Assigned task » Transcribe the data. Leave out nothing.
:: Study material
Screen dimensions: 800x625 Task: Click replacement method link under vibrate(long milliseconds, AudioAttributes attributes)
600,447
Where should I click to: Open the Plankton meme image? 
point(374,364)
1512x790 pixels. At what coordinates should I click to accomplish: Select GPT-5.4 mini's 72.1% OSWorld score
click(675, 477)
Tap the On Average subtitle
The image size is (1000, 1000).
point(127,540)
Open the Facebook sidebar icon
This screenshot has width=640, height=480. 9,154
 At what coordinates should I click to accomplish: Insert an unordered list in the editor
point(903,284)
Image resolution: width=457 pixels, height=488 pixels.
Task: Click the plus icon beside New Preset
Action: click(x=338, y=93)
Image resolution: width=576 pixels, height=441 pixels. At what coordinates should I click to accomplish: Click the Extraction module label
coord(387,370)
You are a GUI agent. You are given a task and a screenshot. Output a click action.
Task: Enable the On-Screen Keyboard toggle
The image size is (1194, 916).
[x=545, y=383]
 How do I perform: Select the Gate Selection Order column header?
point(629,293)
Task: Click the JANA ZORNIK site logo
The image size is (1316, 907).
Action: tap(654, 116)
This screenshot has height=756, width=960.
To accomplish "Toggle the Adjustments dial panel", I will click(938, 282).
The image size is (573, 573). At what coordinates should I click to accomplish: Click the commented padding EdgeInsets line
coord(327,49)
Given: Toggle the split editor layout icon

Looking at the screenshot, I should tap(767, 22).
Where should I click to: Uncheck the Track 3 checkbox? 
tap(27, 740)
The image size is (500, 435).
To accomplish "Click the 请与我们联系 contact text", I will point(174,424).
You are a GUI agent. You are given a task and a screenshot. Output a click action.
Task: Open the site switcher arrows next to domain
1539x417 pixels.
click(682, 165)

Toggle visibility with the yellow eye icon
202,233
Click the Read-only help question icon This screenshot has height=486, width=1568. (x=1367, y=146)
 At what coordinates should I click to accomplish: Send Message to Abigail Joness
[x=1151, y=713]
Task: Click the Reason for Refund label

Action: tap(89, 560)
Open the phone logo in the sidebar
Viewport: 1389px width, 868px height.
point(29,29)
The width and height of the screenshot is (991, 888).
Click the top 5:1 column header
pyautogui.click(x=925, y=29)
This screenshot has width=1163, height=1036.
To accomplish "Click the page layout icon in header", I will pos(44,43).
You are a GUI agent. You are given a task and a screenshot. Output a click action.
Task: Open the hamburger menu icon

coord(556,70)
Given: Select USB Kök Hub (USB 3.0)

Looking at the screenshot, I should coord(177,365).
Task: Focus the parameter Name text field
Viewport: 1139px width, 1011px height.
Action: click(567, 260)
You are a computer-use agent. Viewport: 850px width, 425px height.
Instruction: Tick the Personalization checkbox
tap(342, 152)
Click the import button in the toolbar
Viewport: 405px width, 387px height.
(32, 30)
::::
Output below »
Screen dimensions: 800x625 Task: Click replacement method link under vibrate(long milliseconds, AudioAttributes attributes)
600,447
Where should I click to: Open the Plankton meme image? 
point(374,364)
1512x790 pixels. At what coordinates should I click to accomplish: Select GPT-5.4 mini's 72.1% OSWorld score
click(675, 477)
Tap the On Average subtitle
The image size is (1000, 1000).
point(127,540)
Open the Facebook sidebar icon
This screenshot has width=640, height=480. 9,154
 At what coordinates should I click to accomplish: Insert an unordered list in the editor
point(903,284)
Image resolution: width=457 pixels, height=488 pixels.
Task: Click the plus icon beside New Preset
Action: click(x=338, y=93)
Image resolution: width=576 pixels, height=441 pixels. At what coordinates should I click to accomplish: Click the Extraction module label
coord(387,370)
You are a GUI agent. You are given a task and a screenshot. Output a click action.
Task: Enable the On-Screen Keyboard toggle
The image size is (1194, 916).
[x=545, y=383]
 How do I perform: Select the Gate Selection Order column header?
point(629,293)
Task: Click the JANA ZORNIK site logo
The image size is (1316, 907).
Action: tap(654, 116)
This screenshot has height=756, width=960.
To accomplish "Toggle the Adjustments dial panel", I will click(938, 282).
The image size is (573, 573). At what coordinates should I click to accomplish: Click the commented padding EdgeInsets line
coord(327,49)
Given: Toggle the split editor layout icon

Looking at the screenshot, I should tap(767, 22).
Where should I click to: Uncheck the Track 3 checkbox? 
tap(27, 740)
The image size is (500, 435).
To accomplish "Click the 请与我们联系 contact text", I will point(174,424).
You are a GUI agent. You are given a task and a screenshot. Output a click action.
Task: Open the site switcher arrows next to domain
1539x417 pixels.
click(682, 165)

Toggle visibility with the yellow eye icon
202,233
Click the Read-only help question icon This screenshot has height=486, width=1568. (x=1367, y=146)
 At what coordinates should I click to accomplish: Send Message to Abigail Joness
[x=1151, y=713]
Task: Click the Reason for Refund label

Action: tap(89, 560)
Open the phone logo in the sidebar
Viewport: 1389px width, 868px height.
point(29,29)
The width and height of the screenshot is (991, 888).
Click the top 5:1 column header
pyautogui.click(x=925, y=29)
This screenshot has width=1163, height=1036.
To accomplish "Click the page layout icon in header", I will pos(44,43).
You are a GUI agent. You are given a task and a screenshot. Output a click action.
Task: Open the hamburger menu icon

coord(556,70)
Given: Select USB Kök Hub (USB 3.0)

Looking at the screenshot, I should coord(177,365).
Task: Focus the parameter Name text field
Viewport: 1139px width, 1011px height.
Action: click(567, 260)
You are a computer-use agent. Viewport: 850px width, 425px height.
Instruction: Tick the Personalization checkbox
tap(342, 152)
Click the import button in the toolbar
Viewport: 405px width, 387px height.
(32, 30)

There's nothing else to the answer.